[Dataset records]
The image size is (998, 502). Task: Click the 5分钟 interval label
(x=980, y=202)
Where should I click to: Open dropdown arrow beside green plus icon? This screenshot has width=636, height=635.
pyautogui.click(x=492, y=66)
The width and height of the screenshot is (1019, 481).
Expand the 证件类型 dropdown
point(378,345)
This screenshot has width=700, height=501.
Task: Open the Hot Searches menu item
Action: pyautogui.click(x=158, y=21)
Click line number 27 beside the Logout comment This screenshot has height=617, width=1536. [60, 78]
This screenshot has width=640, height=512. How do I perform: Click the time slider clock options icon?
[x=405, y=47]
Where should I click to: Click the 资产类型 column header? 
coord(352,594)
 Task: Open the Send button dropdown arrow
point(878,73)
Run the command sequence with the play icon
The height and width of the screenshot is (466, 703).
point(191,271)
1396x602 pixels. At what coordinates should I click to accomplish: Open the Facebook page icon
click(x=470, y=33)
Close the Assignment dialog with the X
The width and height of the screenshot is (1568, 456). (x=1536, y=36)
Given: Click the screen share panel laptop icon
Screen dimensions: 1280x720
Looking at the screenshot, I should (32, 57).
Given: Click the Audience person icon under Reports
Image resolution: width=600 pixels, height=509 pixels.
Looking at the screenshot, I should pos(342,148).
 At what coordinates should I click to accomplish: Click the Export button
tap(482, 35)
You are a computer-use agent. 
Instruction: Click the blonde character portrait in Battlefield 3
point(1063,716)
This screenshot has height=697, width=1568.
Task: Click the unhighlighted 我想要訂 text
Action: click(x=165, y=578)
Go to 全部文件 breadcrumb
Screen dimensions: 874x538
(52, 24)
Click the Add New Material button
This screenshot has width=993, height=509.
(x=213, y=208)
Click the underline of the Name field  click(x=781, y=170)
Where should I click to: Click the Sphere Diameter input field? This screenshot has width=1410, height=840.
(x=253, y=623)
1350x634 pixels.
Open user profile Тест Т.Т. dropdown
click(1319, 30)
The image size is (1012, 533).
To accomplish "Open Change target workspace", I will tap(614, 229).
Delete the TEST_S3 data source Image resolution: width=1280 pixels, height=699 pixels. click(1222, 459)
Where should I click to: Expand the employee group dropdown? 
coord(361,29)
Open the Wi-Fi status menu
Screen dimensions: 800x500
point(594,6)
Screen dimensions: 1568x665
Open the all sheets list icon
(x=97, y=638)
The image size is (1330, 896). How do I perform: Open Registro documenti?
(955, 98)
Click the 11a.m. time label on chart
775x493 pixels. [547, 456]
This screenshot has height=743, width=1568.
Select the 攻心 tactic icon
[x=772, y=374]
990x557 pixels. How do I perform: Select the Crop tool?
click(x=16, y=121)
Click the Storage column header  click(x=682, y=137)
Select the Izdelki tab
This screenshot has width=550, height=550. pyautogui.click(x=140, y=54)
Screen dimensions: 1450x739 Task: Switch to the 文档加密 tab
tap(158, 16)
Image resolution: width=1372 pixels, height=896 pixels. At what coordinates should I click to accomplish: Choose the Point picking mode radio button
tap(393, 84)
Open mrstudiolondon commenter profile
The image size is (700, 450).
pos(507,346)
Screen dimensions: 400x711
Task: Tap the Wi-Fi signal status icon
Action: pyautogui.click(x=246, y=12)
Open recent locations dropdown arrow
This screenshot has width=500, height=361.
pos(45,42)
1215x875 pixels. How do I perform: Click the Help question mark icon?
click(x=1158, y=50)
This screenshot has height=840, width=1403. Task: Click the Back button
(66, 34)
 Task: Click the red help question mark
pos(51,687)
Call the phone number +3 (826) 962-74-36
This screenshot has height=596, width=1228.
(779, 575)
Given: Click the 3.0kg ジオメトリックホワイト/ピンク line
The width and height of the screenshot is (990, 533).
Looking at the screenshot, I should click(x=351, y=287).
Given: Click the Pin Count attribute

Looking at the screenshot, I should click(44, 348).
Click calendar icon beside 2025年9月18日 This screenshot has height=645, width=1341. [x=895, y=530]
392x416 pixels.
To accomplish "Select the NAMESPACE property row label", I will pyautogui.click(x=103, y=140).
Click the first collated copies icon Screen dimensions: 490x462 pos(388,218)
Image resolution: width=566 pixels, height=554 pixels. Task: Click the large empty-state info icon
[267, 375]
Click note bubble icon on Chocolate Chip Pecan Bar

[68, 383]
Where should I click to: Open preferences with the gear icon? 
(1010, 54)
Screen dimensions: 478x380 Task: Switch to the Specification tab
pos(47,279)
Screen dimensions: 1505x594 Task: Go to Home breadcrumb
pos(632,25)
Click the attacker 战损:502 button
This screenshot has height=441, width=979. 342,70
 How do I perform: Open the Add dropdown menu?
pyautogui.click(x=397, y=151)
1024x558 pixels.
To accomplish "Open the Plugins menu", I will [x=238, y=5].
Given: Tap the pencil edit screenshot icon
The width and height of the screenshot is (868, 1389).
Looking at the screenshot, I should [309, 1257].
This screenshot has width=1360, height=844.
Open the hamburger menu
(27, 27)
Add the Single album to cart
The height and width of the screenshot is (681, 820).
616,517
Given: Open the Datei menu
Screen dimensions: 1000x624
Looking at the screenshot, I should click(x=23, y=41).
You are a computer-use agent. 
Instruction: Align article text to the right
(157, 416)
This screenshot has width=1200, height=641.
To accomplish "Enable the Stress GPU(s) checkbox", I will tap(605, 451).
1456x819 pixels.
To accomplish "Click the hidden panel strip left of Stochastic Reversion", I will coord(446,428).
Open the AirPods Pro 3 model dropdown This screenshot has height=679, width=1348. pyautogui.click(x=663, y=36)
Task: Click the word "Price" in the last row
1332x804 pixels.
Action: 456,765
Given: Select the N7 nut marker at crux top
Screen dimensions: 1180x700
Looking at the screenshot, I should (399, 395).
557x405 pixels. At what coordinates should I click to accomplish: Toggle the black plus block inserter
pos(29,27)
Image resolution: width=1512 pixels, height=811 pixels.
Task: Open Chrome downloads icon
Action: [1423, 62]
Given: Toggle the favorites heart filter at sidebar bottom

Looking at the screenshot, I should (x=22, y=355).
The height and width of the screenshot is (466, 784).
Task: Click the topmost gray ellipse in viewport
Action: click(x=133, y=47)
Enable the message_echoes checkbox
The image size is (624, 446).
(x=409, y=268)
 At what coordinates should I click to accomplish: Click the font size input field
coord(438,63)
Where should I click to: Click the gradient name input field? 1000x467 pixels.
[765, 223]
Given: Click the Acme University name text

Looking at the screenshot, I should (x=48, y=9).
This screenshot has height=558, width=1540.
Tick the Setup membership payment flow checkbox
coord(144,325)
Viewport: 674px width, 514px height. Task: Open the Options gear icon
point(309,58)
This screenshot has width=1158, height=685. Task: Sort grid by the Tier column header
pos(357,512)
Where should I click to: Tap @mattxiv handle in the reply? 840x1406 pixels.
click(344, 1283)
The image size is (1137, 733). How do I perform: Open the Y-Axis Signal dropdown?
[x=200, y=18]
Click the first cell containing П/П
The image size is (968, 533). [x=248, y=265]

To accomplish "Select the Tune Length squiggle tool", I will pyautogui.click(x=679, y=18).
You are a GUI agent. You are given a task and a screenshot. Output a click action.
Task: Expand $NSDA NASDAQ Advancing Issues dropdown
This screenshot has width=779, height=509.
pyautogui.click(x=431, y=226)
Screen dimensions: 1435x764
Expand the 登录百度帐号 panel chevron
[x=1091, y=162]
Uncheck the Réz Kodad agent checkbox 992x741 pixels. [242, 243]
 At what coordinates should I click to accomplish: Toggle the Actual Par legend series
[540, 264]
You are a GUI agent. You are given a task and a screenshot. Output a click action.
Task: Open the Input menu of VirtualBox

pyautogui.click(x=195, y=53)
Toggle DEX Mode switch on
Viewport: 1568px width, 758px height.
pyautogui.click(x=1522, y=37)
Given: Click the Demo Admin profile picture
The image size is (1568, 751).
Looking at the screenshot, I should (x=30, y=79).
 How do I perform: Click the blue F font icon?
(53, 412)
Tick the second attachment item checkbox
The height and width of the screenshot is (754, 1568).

# [Task details]
Above are the entries. Copy exactly the part that opens with the line containing "Given: Click the 3.0kg ジオメトリックホワイト/ピンク line" and closes with the line containing "Click the first collated", and no more.

# [Solution to this task]
Given: Click the 3.0kg ジオメトリックホワイト/ピンク line
The width and height of the screenshot is (990, 533).
Looking at the screenshot, I should click(x=351, y=287).
Given: Click the Pin Count attribute

Looking at the screenshot, I should click(44, 348).
Click calendar icon beside 2025年9月18日 This screenshot has height=645, width=1341. [x=895, y=530]
392x416 pixels.
To accomplish "Select the NAMESPACE property row label", I will pyautogui.click(x=103, y=140).
Click the first collated copies icon Screen dimensions: 490x462 pos(388,218)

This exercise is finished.